Miss W insured her car in January 2001 and told her insurer that it was worth £10,000. After the car was stolen in June that year, the firm offered her £2,600. She objected - saying she had paid £9,500 for the car. When the firm looked into the matter further, it found that the car's previous owner had bought it as a wreck and then sold it to her for £1,000.
When challenged about this, she said further work had been done on the car after she had bought it, to restore it to "pristine" condition. Although Miss W was unable to produce the car's service history and had no purchase or repair receipts to support her statement, the firm increased its offer to £4,100. It had referred to the published valuations for "classic" cars, even though she had not taken out "classic car" insurance. Miss W refused the firm's offer, saying she was prepared to accept £7,500. But the firm would not budge, so she brought her complaint to us.
The firm was not liable for the £10,000 Miss W had said the car was worth. The firm's policy documents made it clear that if the car was stolen, the firm would assess and pay the car's "market value". This was the amount it would cost to buy a similar vehicle of a similar age and condition. In our view, the firm had valued the car properly. In fact, it had valued it as if it was in excellent condition, despite its high mileage and the lack of any service history. There was nothing to support Miss W's claim that the car was in "showroom condition", so we were satisfied that the offer was very fair.
Mr Q's car was stolen just over a month after he had bought it. Since he had paid £18,495 for the car, he was extremely upset when the firm valued it at just £15,564.
He pointed out that his policy contained a promise that the firm would replace new cars if they were stolen or became a "total loss" within the first 12 months. However, the firm said the car had not been "new". It said the car had been registered in the dealer's name before Mr Q bought it, and that this affected the car's value.
Eventually, the firm agreed to increase its offer to £16,524. Mr Q refused to accept this, arguing that the car had only five miles on the clock when he bought it. The firm would not change its stance, so Mr Q brought his complaint to us.
The firm had no evidence to support its claim that the registering of the car in the dealer's name, only five weeks before Mr Q bought it, would have affected its value. We required the firm to increase its offer to the full amount Mr Q paid for the car, and to add interest from the date of the theft.
Mr T bought a new car for £25,000. It was a "grey import" - in other words, a car that had been imported by a supplier who was not authorised by the manufacturer.
Just over two months later, after leaving the car in a public car park, Mr T was arrested and taken into custody. The following day, a fixed penalty notice was put on the car, which was still in the car park.
Some time later the car was stolen. The theft was eventually reported to the police in November by Mr T's friend, Mrs C. She subsequently made the insurance claim on Mr T's behalf in January 2001.
The firm valued the car at £17,950 and agreed to add interest to this amount. Mr T said the firm should pay him the full purchase price.
In making a valuation, the firm had consulted a specialist trade guide for valuing "grey imports".
We were satisfied that the insurer's offer reflected the car's full market value, particularly since there was evidence that the car had suffered some damage before it was stolen. We thought the insurer's offer to add interest to the amount it paid Mr T was very fair, since much of the delay was caused by his being detained after his arrest.

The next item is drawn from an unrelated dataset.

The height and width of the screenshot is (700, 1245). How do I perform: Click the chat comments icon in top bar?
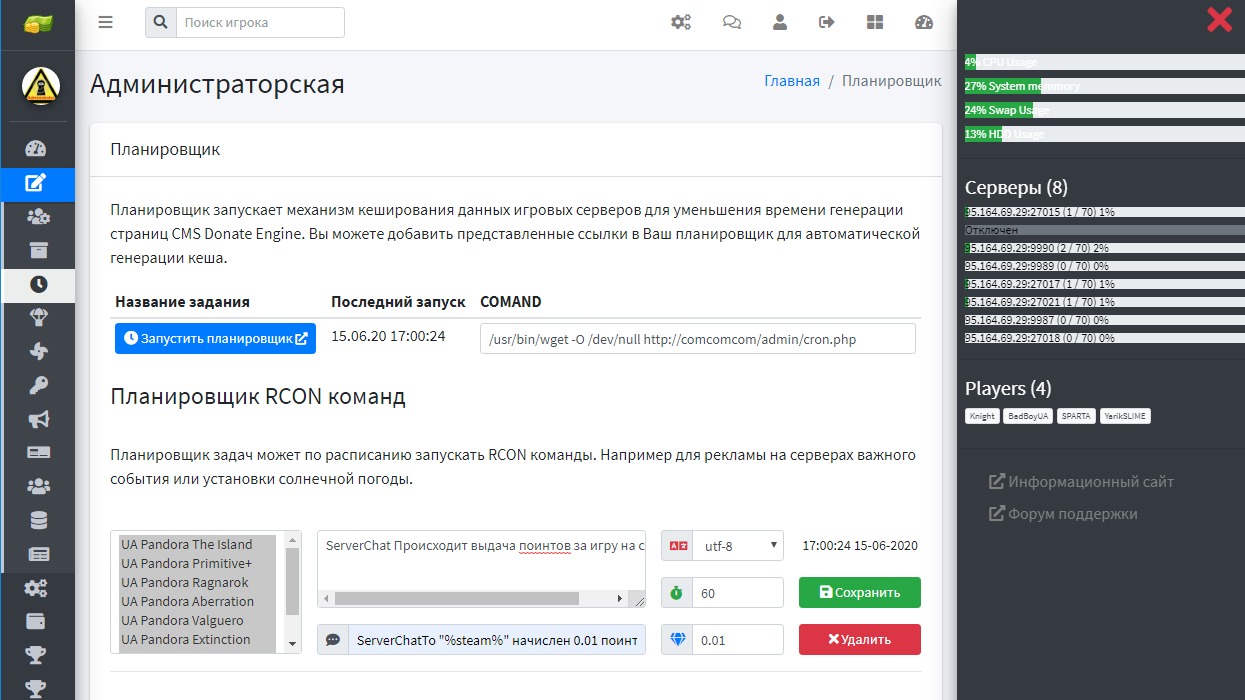(732, 22)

We thought it probable that he had paid more than the car's market value when he bought it and we recommended that he should accept the firm's offer.
ombudsman news gives general information on the position at the date of publication. It is not a definitive statement of the law, our approach or our procedure.
The illustrative case studies are based broadly on real-life cases, but are not precedents. Individual cases are decided on their own facts.